The researchers also tried to determine whether the perception of unmet needs for dental care was more prevalent than the perception of unmet needs for medical care. What they found was that unmet dental needs were more than twice as common as unmet needs for medical care among the participants in our study. The uninsured and Medicaid recipients were the most likely to report unmet needs for both medical and dental care. It is important to keep in mind that HCSUS participants were selected from among a population of people receiving some medical care. Thus, the extent of unmet need for medical care is likely to be considerably higher among the general HIV-positive population than it is among HCSUS participants.
The use of highly active antiretroviral therapy (HAART), a cocktail of powerful drugs that reduces the severity of HIV, is responsible for the increased survival and quality of life of HIV-positive individuals witnessed throughout the 1990s. The researchers wondered if, by reducing the severity of HIV, HAART would lead to improvements in oral health as well as in physical health status. They found that people who began using HAART early in the course of their disease did show better oral health: Compared with those on HAART, patients receiving other treatments or not receiving antiviral treatments were far more likely to report having had one particular HIV-related opportunistic infection of the oral cavity, which appears in the form of white patches. Surprisingly, although HIV-infected African Americans are less likely to be receiving HAART therapy than white and Hispanic individuals, oral white patches were reported less frequently by African Americans. One possible reason is that African Americans who are HIV-infected are less likely to receive dental care than white persons who are HIV-infected; thus, they would be less likely to have a dentist bring the condition to their attention.
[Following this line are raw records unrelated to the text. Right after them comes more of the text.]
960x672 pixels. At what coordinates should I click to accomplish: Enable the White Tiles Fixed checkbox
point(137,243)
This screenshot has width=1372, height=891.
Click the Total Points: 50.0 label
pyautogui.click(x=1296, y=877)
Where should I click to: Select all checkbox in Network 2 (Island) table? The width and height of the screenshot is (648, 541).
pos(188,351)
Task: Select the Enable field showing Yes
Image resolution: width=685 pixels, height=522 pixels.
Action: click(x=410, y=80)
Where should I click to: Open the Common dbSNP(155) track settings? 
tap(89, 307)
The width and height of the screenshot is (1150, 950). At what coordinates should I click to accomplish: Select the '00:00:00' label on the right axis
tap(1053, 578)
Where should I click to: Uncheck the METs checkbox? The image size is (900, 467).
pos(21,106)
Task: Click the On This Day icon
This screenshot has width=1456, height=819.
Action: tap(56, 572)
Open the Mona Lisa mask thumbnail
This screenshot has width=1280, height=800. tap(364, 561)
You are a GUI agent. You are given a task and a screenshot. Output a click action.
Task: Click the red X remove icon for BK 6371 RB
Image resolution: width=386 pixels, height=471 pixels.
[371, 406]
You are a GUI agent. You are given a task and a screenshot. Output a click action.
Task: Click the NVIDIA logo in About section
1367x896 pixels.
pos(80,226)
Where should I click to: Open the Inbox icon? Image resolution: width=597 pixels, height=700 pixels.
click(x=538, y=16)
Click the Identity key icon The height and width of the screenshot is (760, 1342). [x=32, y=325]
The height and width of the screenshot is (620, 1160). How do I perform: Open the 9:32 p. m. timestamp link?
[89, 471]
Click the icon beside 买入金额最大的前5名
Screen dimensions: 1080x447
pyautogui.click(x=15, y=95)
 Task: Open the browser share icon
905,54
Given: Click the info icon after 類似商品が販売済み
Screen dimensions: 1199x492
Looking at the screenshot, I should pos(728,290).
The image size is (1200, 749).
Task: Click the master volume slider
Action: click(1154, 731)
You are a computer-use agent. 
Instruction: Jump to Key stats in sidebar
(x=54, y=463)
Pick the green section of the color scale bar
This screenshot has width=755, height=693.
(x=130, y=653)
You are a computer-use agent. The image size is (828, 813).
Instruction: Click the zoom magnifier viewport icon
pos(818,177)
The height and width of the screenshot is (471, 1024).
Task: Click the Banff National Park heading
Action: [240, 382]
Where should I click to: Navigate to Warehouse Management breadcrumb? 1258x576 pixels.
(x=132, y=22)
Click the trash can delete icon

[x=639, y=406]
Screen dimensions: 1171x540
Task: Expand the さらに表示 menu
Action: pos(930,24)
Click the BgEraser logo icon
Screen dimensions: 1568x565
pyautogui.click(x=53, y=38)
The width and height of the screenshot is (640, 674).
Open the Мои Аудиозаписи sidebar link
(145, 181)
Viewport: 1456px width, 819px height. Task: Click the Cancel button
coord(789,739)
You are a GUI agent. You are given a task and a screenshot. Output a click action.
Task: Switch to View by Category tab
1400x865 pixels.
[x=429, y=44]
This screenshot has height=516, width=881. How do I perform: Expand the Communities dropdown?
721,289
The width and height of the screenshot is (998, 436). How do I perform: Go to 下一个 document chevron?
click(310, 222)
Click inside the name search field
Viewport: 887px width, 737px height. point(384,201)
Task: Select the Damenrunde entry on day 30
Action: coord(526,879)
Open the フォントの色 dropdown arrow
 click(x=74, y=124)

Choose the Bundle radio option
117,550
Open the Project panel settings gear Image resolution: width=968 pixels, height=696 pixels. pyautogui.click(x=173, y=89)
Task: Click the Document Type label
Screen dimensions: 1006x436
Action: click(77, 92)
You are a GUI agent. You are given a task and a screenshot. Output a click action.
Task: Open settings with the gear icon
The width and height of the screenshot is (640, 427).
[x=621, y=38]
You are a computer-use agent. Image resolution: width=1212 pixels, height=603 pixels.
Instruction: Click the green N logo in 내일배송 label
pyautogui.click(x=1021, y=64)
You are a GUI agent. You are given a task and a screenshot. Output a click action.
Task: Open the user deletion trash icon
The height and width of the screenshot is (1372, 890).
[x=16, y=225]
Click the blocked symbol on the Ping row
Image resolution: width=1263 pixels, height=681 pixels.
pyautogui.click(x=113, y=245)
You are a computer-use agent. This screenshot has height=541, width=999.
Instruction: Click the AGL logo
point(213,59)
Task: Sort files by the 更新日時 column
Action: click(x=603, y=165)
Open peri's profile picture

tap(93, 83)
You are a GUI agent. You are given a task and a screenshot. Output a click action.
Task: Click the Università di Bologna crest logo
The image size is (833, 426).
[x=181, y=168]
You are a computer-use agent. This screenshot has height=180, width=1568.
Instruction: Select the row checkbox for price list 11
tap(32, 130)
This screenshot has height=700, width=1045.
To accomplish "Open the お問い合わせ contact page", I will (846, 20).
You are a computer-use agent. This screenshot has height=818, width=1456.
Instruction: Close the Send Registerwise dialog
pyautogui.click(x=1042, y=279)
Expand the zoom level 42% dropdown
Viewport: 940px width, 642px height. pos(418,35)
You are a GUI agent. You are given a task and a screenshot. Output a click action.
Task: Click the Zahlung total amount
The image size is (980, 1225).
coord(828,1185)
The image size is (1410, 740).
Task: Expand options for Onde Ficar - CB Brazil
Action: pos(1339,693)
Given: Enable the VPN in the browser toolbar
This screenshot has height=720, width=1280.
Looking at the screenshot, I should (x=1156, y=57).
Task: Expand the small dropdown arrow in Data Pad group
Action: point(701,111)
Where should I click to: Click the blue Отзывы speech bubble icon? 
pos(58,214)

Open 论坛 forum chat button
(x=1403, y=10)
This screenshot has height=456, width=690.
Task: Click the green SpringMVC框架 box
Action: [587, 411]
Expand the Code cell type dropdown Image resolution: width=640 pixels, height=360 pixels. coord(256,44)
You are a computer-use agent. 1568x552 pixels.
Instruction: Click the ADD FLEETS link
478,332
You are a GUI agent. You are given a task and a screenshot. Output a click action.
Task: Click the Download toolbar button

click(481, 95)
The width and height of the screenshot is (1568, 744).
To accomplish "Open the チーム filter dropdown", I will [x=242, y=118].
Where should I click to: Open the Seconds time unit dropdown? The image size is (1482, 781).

HCSUS shows critical levels of unmet need for dental care in the HIV-infected population. Fortunately, in their attempt to characterize those most affected, the researchers have identified several straightforward policy modifications that have the potential to ameliorate the problem for many of those who report unmet needs for care.
First, access to affordable dental care could be increased if all state Medicaid programs began to provide dental coverage. Currently, only four states provide comprehensive dental coverage (11 states provide limited coverage, and another 20 states provide coverage for emergencies only).
Second, dental services could be offered at HIV clinics. Studies suggest that when patients whose illness or situation leaves them in a vulnerable condition can access all needed care in one convenient location—a kind of "one-stop shopping" for health care—access to and compliance with recommended care increase greatly. Access to dental care at HIV clinics would also eliminate the perceived stigma that hampers some HIV-infected individuals from seeking needed care.
The opportunistic infections that affect the oral health of HIV-infected individuals can, themselves, be life threatening. At the same time, they are often the earliest visible sign of HIV infection. These two factors underscore the need for regular dental care for those who are infected with HIV and those who are at increased risk. A few changes in dental coverage policy and accessibility of care can increase the likelihood that people affected by HIV will get the care they need.